Alcohol, electronic gear and knives are a few of the contraband not allowed on the base. The Iraqi soldiers pat down their countrymen from head to toe, checking their coat pockets and even looking inside packs of cigarettes.
“Everyone’s checked,” said 1st Lt. Annmarie Stormo, so it may take around 45 minutes for an Iraqi to maneuver through the maze of checkpoints and holding areas.
At the end of the day, the process is repeated. Everyone leaving the base is searched.
Capt. Stan Seo said the soldiers look for computers, documents and even soldiers’ mail.
After the morning’s initial check, the base visitors are segregated. The permanent workers with red badges go to one line where they are checked again before entering.
Those hoping for work are put in an area where they wait for a job that may or may not appear.
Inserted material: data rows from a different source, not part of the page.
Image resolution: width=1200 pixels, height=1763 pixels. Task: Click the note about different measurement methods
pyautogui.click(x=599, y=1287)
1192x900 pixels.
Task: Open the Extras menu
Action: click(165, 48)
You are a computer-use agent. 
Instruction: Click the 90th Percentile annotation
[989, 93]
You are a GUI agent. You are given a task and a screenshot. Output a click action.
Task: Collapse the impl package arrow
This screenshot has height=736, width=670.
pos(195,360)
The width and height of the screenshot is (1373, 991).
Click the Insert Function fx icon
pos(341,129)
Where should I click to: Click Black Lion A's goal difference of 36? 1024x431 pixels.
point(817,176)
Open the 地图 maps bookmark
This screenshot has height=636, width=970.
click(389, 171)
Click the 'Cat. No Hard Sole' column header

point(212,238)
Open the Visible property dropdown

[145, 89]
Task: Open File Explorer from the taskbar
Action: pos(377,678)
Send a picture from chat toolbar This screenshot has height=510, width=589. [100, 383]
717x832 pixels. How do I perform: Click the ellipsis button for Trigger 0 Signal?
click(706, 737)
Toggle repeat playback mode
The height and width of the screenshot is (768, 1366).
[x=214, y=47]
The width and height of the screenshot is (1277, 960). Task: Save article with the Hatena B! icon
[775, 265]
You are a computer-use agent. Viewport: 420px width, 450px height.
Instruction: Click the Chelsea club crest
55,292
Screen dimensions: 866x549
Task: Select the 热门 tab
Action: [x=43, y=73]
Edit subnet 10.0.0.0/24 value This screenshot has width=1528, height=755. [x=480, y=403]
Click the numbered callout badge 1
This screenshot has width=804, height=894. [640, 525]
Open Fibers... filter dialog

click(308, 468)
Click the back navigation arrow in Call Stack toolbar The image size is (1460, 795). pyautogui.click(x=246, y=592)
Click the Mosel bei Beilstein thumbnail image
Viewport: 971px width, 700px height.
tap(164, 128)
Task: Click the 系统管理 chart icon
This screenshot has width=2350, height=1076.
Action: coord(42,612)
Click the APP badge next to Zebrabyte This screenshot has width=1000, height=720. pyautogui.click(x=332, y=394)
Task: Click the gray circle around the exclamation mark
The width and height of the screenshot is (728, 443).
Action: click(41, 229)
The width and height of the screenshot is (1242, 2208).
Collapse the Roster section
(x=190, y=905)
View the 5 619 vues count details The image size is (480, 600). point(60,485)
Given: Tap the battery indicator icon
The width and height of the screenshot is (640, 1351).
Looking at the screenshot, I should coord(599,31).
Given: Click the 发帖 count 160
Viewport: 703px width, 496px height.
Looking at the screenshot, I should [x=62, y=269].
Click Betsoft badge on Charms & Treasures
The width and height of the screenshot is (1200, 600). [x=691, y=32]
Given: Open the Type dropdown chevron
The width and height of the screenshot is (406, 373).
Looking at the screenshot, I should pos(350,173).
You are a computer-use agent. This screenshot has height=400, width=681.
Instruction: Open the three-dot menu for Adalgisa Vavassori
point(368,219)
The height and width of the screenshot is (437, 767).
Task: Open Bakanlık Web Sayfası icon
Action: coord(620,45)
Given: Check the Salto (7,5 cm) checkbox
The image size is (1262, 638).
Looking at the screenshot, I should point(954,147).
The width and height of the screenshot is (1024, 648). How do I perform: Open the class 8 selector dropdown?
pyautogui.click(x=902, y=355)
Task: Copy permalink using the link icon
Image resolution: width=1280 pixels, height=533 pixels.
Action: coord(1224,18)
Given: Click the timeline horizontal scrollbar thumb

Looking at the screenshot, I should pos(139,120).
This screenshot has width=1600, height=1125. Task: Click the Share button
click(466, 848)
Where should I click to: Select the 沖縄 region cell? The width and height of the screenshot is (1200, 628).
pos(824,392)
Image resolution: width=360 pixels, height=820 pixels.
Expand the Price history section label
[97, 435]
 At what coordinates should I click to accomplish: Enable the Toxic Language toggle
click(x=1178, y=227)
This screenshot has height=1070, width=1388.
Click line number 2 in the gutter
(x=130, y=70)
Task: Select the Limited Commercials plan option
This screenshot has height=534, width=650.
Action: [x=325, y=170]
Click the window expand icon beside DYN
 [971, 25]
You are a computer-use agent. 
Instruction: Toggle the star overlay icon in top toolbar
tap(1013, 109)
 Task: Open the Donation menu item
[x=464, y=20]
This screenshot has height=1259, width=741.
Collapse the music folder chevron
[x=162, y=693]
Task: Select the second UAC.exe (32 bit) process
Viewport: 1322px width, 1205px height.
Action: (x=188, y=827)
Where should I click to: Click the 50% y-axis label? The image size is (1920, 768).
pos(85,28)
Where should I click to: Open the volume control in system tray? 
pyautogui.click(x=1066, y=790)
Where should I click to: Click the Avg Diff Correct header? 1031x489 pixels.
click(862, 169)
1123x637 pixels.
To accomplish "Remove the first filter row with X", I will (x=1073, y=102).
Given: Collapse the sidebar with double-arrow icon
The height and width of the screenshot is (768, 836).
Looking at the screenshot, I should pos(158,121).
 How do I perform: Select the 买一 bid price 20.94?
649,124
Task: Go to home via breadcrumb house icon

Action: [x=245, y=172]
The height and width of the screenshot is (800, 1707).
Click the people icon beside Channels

If units on base need a building painted or a fence repaired, they can come and choose from the waiting crowd.
“Every day I come here, but no work,” one man in the holding area said in English. “My father, sick.”
Staff Sgt. Larry Larson, who is a health technician for the military in Spokane, Wash., said he feels sorry for the Iraqis who come looking for work. Some, he said, have worked for units that have left Iraq, so he’s tried to hook them up with the replacement.
“I feel for them,” he said. “I wish there was more I could for them.”
The individuals have not caused many problems for the soldiers of the 81st BCT, which is a National Guard unit from Washington state.
Vehicle traffic, on the other hand, has sometimes stiffened the soldiers’ backs when a bomb is found on a truck.
“We’ve had quite a few, enough to keep everyone on their toes,” said Seo.
Stormo said bombs are usually placed on the trucks without the driver’s knowledge. Recently, a truck rolled toward the gate with a bomb on its gas tank, but it was discovered before it got close.
“I call it probing,” said Stormo. “They’re trying to see how far they can get before we detect it.”
Truckers sometimes find the bombs and tell the soldiers. Bomb-sniffing dogs are also used to check vehicle traffic.
Bombs aren’t the only thing on the checklist. Sgt. David Medzyk said he is looking for anything on the contraband list, which he finds “pretty often.”
At the gates, the soldiers know there is never a time they can let their guard down.
“We’re the last check. If we miss it, it’s on the post somewhere,” Medzyk said. “And we haven’t missed yet.”